[Rows of pointing data]
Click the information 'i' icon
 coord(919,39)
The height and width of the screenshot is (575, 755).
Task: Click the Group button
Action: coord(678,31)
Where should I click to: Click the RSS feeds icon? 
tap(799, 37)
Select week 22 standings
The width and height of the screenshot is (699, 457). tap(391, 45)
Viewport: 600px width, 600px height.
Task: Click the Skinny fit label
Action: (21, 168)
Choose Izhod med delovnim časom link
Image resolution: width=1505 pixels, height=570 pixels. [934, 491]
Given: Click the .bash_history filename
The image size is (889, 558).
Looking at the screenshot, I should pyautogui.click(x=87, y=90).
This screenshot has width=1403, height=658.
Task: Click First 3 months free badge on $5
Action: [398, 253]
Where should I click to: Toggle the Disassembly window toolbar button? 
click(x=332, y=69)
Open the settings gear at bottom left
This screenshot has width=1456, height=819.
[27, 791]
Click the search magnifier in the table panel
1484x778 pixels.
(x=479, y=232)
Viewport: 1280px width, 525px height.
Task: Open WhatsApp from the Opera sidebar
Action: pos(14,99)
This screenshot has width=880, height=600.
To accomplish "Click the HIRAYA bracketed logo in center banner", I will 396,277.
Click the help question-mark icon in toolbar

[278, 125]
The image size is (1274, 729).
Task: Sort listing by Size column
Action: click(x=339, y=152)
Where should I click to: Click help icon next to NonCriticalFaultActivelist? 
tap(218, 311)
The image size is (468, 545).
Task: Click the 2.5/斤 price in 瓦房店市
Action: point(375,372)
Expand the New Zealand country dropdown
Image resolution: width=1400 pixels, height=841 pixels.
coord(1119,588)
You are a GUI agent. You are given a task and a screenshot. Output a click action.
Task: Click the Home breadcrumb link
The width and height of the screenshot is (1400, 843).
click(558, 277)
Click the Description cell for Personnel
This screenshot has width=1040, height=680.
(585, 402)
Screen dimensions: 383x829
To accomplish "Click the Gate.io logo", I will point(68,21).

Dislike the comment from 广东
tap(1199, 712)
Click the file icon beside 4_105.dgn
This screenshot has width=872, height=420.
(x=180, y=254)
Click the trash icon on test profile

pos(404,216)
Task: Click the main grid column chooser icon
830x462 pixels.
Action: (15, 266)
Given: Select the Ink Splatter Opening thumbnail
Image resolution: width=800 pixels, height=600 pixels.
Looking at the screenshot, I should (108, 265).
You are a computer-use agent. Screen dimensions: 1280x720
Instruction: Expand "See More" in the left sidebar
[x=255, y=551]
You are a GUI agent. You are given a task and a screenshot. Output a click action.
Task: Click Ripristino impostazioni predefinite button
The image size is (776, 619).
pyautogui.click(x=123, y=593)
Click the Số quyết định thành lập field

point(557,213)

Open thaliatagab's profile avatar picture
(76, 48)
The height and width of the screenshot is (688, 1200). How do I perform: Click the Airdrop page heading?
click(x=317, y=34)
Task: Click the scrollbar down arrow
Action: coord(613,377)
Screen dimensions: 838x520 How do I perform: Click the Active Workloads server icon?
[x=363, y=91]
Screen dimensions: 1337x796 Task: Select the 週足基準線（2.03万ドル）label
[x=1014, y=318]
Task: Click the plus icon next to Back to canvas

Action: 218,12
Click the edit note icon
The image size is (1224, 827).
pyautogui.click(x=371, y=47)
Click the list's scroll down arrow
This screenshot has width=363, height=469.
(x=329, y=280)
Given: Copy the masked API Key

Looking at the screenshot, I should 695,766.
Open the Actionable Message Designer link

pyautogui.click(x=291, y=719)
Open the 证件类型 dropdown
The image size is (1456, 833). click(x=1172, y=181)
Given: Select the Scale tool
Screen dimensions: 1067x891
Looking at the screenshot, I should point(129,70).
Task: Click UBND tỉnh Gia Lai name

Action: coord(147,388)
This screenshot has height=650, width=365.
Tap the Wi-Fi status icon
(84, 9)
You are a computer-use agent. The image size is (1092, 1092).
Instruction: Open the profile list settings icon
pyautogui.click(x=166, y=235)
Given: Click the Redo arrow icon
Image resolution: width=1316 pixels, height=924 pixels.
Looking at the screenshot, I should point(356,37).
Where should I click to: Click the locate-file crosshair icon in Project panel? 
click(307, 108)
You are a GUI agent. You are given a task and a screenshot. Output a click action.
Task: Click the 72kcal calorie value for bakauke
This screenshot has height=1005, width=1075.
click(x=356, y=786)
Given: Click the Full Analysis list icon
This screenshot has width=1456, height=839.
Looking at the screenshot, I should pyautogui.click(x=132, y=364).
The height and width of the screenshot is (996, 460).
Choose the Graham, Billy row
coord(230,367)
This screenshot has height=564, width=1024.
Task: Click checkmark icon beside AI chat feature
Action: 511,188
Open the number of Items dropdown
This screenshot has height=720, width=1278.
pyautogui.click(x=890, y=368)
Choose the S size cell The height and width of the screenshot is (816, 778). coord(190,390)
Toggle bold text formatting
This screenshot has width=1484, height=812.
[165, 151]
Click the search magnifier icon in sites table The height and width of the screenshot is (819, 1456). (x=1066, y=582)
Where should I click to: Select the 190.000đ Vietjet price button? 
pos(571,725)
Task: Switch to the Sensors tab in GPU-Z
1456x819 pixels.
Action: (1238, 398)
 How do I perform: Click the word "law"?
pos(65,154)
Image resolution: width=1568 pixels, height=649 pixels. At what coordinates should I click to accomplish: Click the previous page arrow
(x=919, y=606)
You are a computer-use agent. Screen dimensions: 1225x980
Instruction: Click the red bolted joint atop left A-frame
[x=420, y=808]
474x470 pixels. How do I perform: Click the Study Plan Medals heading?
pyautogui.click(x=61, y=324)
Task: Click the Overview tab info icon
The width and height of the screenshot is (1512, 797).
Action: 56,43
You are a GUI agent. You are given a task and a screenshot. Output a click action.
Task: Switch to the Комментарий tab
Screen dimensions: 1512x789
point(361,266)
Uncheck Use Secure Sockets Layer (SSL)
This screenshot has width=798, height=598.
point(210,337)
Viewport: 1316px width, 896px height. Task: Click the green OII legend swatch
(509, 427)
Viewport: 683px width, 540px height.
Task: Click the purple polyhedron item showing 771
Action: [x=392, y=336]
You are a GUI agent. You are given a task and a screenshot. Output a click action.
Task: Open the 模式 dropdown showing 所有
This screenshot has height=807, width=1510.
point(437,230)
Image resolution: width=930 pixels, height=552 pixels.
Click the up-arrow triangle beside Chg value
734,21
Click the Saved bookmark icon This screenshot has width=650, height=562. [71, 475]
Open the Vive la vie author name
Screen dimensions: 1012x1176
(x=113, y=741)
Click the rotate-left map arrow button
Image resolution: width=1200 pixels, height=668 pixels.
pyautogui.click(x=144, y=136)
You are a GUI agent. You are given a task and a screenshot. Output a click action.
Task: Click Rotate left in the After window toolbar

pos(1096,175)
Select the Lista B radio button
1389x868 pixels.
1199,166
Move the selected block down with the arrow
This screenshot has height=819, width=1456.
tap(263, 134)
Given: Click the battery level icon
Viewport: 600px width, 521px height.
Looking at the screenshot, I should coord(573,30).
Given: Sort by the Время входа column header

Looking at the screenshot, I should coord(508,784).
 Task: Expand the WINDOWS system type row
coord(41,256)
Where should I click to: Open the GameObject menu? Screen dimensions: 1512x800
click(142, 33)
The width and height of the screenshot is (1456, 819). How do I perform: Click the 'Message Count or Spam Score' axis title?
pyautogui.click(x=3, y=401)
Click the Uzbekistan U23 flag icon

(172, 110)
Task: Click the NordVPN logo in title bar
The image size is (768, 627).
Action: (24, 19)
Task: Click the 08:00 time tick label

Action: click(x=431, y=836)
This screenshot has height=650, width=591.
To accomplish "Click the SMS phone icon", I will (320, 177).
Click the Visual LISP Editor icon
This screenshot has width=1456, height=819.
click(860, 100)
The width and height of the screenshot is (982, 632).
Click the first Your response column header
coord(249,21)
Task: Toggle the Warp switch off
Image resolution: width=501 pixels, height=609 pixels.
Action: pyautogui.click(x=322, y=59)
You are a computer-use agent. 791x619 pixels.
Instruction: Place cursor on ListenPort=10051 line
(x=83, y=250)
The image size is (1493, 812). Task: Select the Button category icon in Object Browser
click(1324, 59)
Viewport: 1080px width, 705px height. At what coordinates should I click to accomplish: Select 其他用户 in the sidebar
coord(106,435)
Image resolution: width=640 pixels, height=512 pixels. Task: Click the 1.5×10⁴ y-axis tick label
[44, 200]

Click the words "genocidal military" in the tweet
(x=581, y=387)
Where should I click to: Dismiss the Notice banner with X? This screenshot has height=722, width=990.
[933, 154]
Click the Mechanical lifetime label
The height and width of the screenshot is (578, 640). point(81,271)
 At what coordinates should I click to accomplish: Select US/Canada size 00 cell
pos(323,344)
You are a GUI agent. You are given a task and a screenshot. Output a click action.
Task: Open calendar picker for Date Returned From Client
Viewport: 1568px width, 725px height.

### TASK STATEMENT
Rewrite the items from the very first line through the line with "tap(799, 37)", both included, substituting "symbol" for every "icon" and leaving everything else as it stands.

### THE SOLUTION
Click the information 'i' symbol
 coord(919,39)
The height and width of the screenshot is (575, 755).
Task: Click the Group button
Action: coord(678,31)
Where should I click to: Click the RSS feeds symbol? 
tap(799, 37)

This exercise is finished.